Film Scratches focuses on the world of experimental and avant-garde film, especially as practiced by individual artists. It features a mixture of reviews, interviews, and essays.
A Review by David Finkelstein.
In Hurricane, Carla Forte’s powerful 5 and a half minute dance film in black and white, all of the footage is inside of a soft, circular frame. A dancer in a black suit (Forte) thrashes violently on a disordered bed. The film was originally shown projected onto the water of a pool in Vizcaya, Florida, creating a strong illusion that the figure is drowning and fighting for air, but the film also works well viewed conventionally.
Omar Roque’s wonderful score combines propulsive, unmetered drumming with piano runs and sustained tones to create the chaotic, wayward feeling of a hurricane. Forte’s dancing is remarkable: she seems to have taken the unpredictable, violent spirit of the hurricane deep inside both her body and her psyche. The film is shot in tight closeups, showing details of the hands and face, as if the viewer is inside of the chaos along with the dancer.
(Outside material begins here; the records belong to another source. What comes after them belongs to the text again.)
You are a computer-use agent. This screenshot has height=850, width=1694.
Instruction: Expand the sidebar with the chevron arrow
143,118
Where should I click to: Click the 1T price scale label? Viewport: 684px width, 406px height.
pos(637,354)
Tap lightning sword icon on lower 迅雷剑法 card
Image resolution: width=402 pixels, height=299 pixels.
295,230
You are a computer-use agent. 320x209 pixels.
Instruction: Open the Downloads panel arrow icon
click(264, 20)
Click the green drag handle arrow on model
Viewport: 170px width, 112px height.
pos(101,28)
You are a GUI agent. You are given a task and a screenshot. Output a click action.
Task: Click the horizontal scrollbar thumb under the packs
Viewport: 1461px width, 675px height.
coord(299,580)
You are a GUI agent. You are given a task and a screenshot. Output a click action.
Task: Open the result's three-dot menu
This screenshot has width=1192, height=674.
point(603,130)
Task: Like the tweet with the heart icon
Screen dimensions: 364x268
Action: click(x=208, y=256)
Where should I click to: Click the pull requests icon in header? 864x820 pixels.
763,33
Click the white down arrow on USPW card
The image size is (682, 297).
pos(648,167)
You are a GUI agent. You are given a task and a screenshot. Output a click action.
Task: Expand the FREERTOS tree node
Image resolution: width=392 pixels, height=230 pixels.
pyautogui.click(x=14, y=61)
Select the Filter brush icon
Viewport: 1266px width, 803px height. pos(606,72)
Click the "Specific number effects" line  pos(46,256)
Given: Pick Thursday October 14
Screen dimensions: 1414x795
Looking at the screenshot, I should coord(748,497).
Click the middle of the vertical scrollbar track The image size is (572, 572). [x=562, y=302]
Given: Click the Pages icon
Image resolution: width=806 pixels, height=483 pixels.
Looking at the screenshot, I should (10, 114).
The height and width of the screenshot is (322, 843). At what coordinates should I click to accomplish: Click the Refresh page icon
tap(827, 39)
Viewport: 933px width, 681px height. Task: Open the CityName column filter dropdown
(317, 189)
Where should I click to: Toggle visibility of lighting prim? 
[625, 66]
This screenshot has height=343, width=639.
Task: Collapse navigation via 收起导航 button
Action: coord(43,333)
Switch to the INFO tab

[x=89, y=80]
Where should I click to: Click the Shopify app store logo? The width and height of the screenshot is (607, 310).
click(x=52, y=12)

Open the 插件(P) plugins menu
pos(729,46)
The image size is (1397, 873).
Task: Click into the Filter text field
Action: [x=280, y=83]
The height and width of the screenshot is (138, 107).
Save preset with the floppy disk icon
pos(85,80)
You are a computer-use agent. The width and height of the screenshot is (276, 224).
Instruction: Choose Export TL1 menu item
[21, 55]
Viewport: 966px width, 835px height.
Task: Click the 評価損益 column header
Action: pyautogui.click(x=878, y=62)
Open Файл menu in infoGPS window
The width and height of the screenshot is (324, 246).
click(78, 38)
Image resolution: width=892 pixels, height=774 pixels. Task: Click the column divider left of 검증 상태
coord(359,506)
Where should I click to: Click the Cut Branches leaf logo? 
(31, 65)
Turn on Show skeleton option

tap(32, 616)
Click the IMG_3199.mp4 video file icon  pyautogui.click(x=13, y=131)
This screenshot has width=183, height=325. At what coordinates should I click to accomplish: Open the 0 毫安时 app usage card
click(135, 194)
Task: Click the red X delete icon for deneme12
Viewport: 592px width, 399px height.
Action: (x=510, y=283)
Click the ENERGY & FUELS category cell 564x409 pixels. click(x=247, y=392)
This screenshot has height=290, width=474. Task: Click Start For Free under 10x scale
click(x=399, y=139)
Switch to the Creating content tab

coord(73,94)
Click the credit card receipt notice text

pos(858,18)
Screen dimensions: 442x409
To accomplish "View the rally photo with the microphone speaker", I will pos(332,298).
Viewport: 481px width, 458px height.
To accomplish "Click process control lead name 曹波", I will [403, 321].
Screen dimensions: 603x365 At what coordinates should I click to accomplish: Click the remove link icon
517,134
The dancer is also seen, at times, with a birthday cake and black balloons. Has the occasion of a birthday unleashed an emotional storm inside of her? Is she experiencing a rebirth? This enigmatic symbolism, bringing the energies of fire and air into a piece primarily focused on water, creates an evocative aura around the film, without being literal. With simple means and deep, physical commitment, Forte unleashes a storm in the mind of the viewer.